Le journal d’Anne Frank

Le croirez-vous ? Je ne l’avais pas encore lu, ce fameux Journal.

Au cas où il resterait une ou deux autres personnes dans la même situation, je rappelle qu’il s’agit du journal intime d’Anne Frank, jeune juive hollandaise. De juin 42 (elle avait treize ans) à août 44, elle a raconté son quotidien.

Son quotidien, c’est qu’elle, sa sœur aînée, leurs parents, une autre famille de trois dont un garçon, et un autre homme, ont été contraints de se cacher pour échapper aux rafles de la Gestapo, aidés par quelques admirables amis qui leur apportaient de quoi se nourrir.

Ces deux années ont été évidemment extrêmement difficiles. Impossible, sous peine de mort, de sortir, de faire du bruit, d’ouvrir les fenêtres, de bouger, de faire quoi que ce soit qui pourrait signaler une présence. Cinq adultes et trois adolescents confinés pendant des mois dans un espace terriblement réduit, pas de place, peu d’intimité, hygiène limitée, avec les tensions dues à la promiscuité et aux rivalités qui ne manquent pas d’apparaître. Avec à tout moment le risque d’une descente de police.

C’est dans ce milieu qu’Anne va grandir et mûrir. Au travers des confidences spontanées qu’elle adresse à son journal (surnommé Kitty), on la voit s’affirmer, acquérir à cause de ces conditions difficiles une expérience de la vie que peu de jeunes possèdent.

Elle entend à la radio une annonce intéressante :

Hier soir, lors de l’émission de la Hollande d’outre-mer, le ministre Bolkestein a dit dans son discours qu’après-guerre l’on ferait une collection des lettres et des mémoires concernant notre époque. Naturellement, tous les yeux se sont tournés vers moi : mon Journal semblait pris d’assaut. […] « Les Confidences du Vilain Petit Canard », tel sera le titre de mes paperasses.
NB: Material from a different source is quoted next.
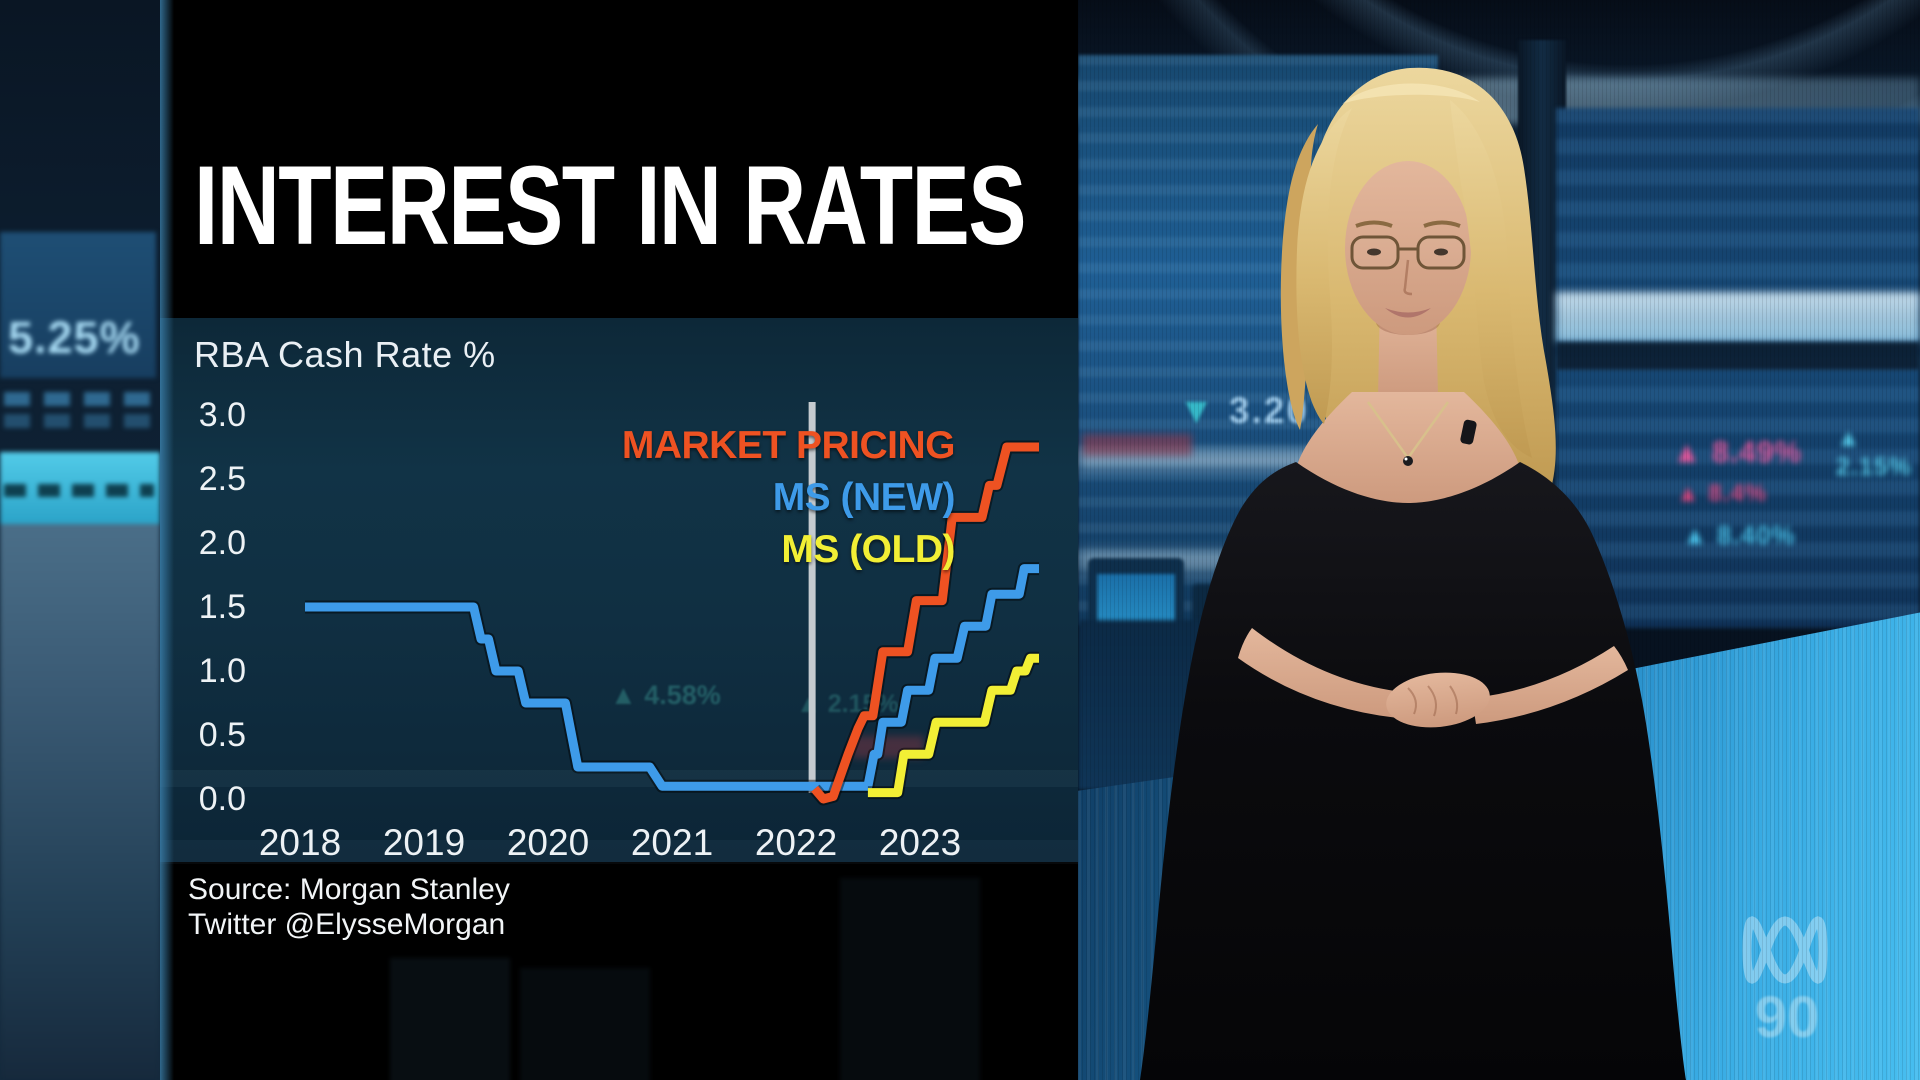 This screenshot has width=1920, height=1080. I want to click on legend-ms-new: MS (NEW), so click(864, 498).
M. Bolkestein et les collectionneurs de documents de guerre ne trouveront pas grand intérêt à mon Journal.

Extraordinaire petite Anne, qui garde le sourire en toutes circonstances, qui s’efforce d’être toujours positive et agréable, d’apprendre ses leçons comme toute écolière, qui veut chaque jour améliorer sa propre personne. Néanmoins, il y a la peur, les bombardements, les rafles, la faim terrible. Quel parent ne souhaiterait pas avoir une fille comme elle ?
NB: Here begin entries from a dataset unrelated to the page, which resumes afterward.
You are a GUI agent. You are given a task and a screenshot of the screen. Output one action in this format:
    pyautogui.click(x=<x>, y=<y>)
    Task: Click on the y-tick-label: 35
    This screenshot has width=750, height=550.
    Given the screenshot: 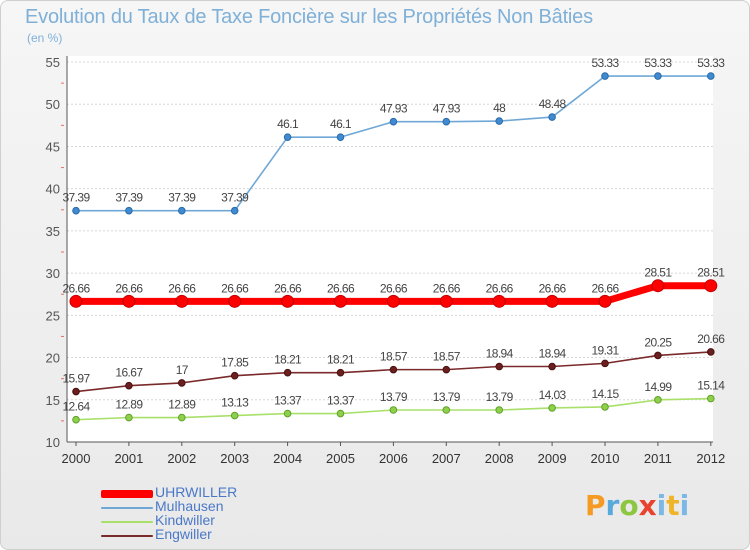 What is the action you would take?
    pyautogui.click(x=53, y=232)
    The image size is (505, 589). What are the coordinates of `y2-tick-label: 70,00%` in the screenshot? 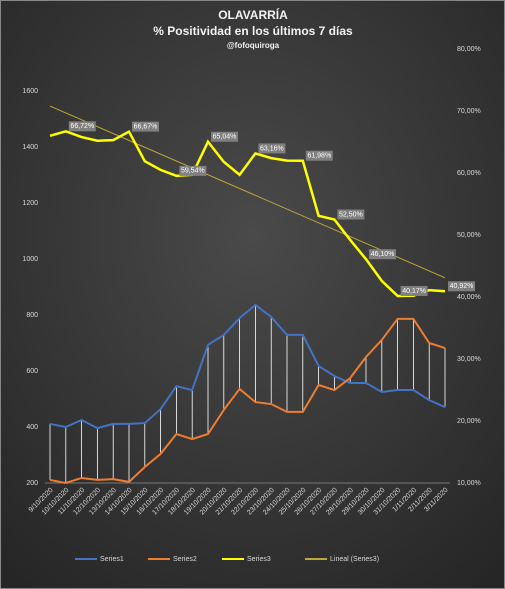 It's located at (469, 112).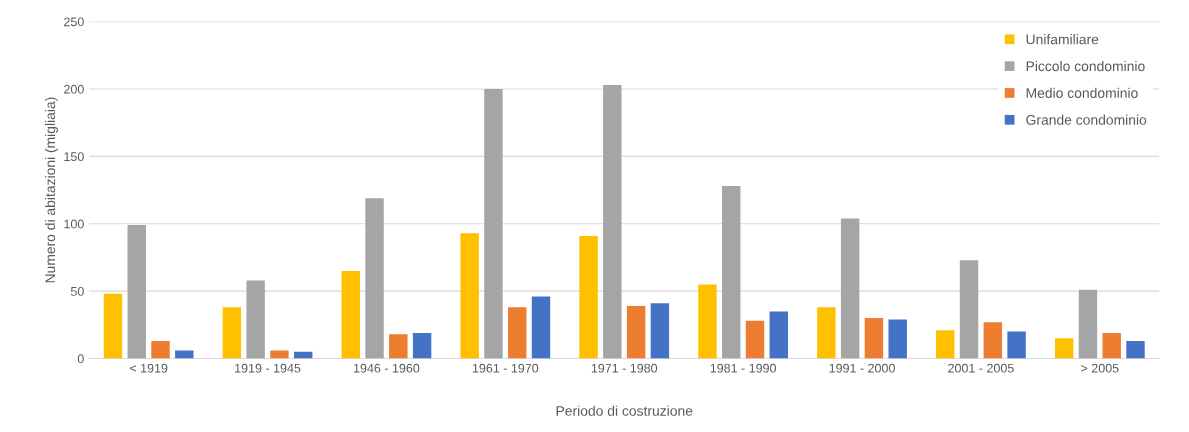  I want to click on x-tick-label: < 1919, so click(148, 368). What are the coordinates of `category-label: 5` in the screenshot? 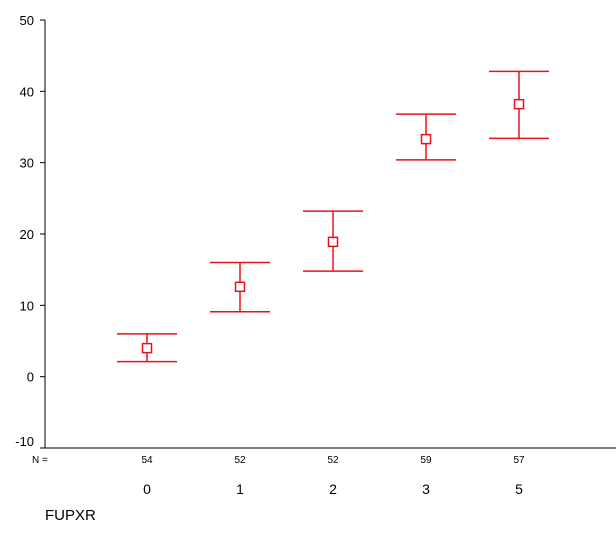 It's located at (519, 489).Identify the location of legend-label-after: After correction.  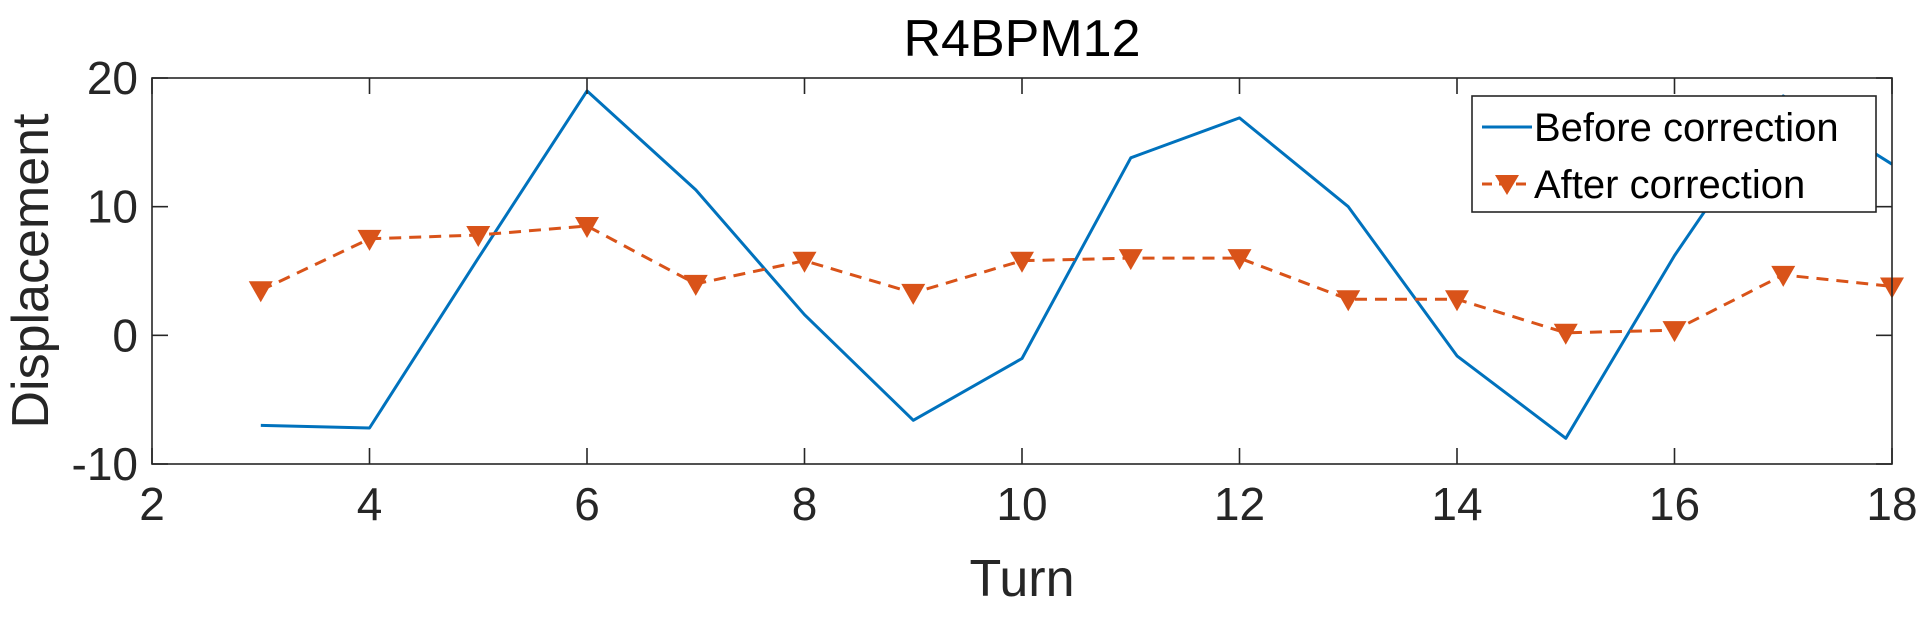
(1670, 185).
Il est très étonnant que je n’aie pas encore abandonné tous mes espoirs, car ils paraissent absurdes et irréalisables. Pourtant, je m’y accroche, malgré tout, car je continue à croire à la bonté innée de l’homme. Il m’est absolument impossible de tout construire sur une base de mort, de misère et de confusion. Je vois le monde transformé de plus en plus en désert, j’entends, toujours plus fort, le grondement du tonnerre qui approche, et qui annonce probablement notre mort ; je compatis à la douleur de millions de gens, et pourtant, quand je regarde le ciel, je pense que ça changera et que tout redeviendra bon, que même ces jours impitoyables prendront fin, que le monde connaîtra de nouveau l’ordre, le repos et la paix.
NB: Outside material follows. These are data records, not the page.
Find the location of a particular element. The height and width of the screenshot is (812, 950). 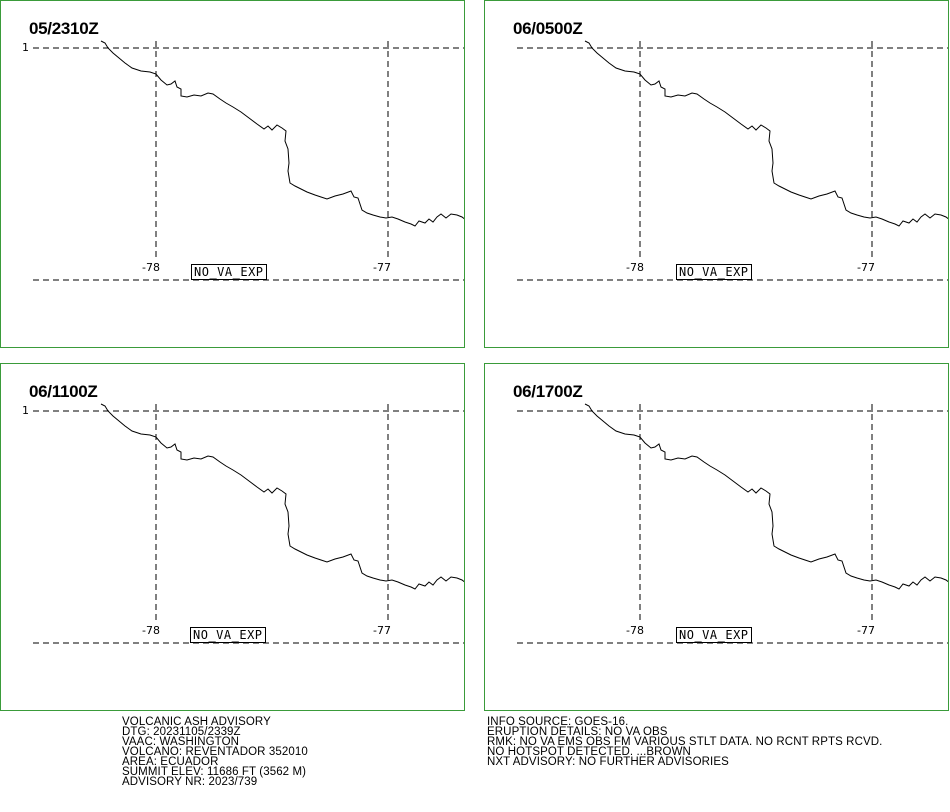

advisory-vaac: VAAC: WASHINGTON is located at coordinates (181, 742).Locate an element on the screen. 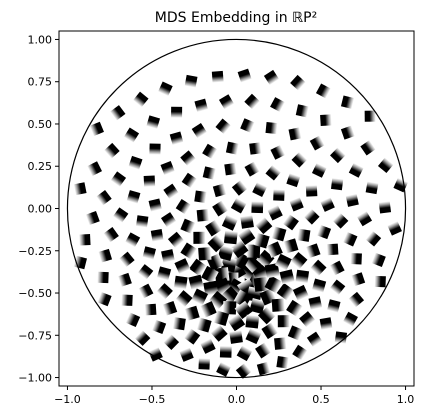 This screenshot has height=419, width=426. x-axis: −1.0 −0.5 0.0 0.5 1.0 is located at coordinates (234, 396).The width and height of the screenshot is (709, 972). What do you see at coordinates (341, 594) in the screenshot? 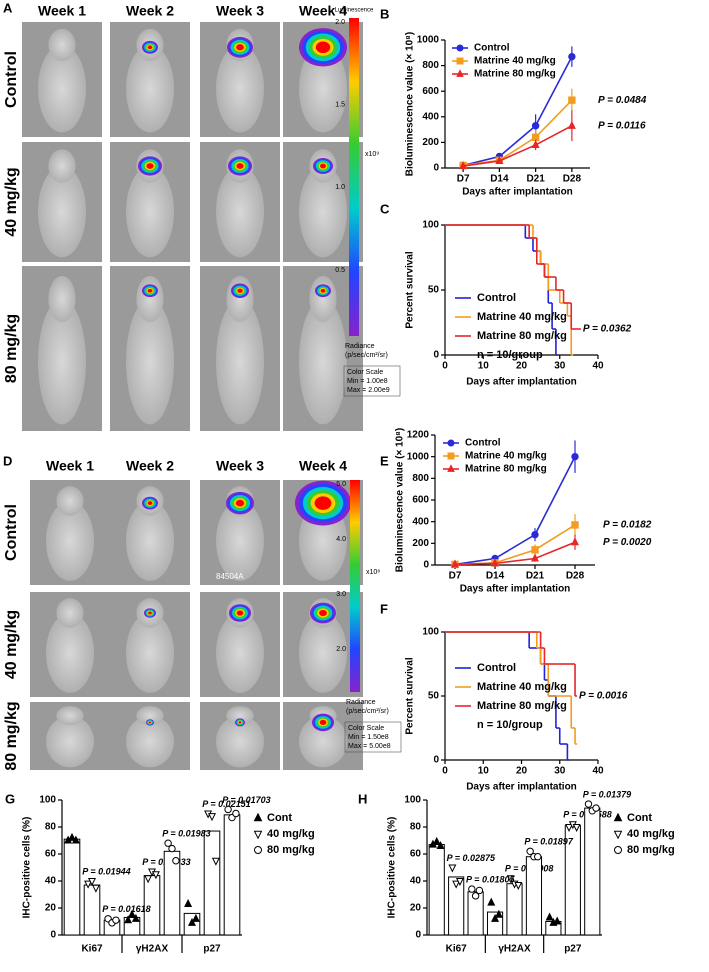
I see `scale-tick: 3.0` at bounding box center [341, 594].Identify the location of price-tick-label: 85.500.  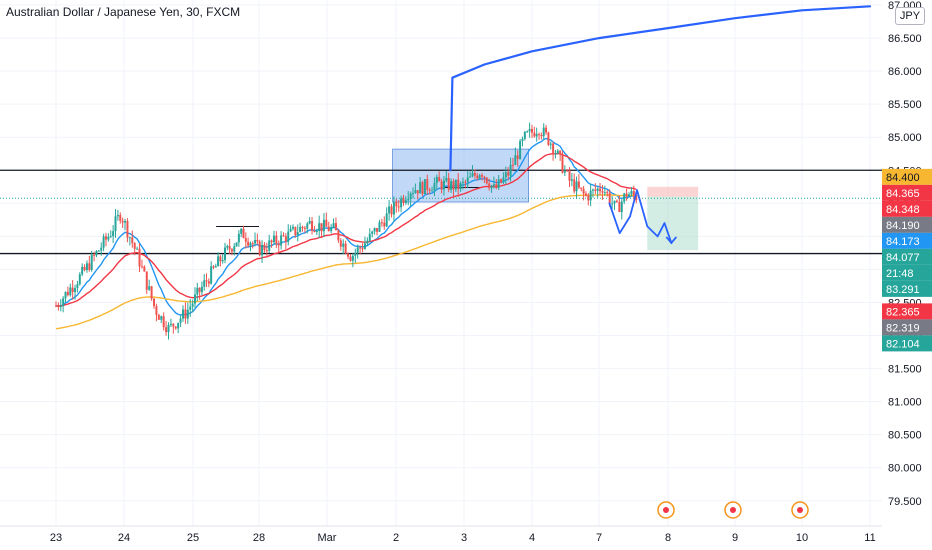
(905, 105).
De la guerre, il est relativement peu question. Bien sûr, elle est là, juste au-delà des murs, cependant Anne parle surtout de ce qui se passe entre les huit clandestins. Les erreurs des uns, les défauts des autres, la relation conflictuelle entre elle et sa mère, son éveil à la puberté, son intérêt et ses interrogations sur le sexe, les sentiments qui apparaissent entre elle et Peter, le garçon caché avec eux, ses rêves, ses espoirs, ses projets…

Anne, passionnée d’Histoire, de généalogie, et de langues voulait devenir journaliste et si possible écrivain. Quand on voit la qualité de son écriture à quatorze ans, et les points de vue qu’elle avait sur le monde à cet âge, on ne doute pas qu’elle aurait pu devenir un des grands auteurs de notre époque.

Maison d’Anne Frank

Mais le 4 août 44, sans doute à la suite d’une dénonciation, les SS les ont délogés et déportés. Anne est morte en mars 45 du typhus au camp de Bergen-Belsen, un mois avant l’arrivée des troupes britanniques. Des huit clandestins, seul le père d’Anne a survécu aux camps de concentration. C’est grâce à lui que l’on connaît l’extraordinaire témoignage de sa fille. À Amsterdam, l’endroit où Anne et les autres se sont cachés à pendant si longtemps est devenu un musée.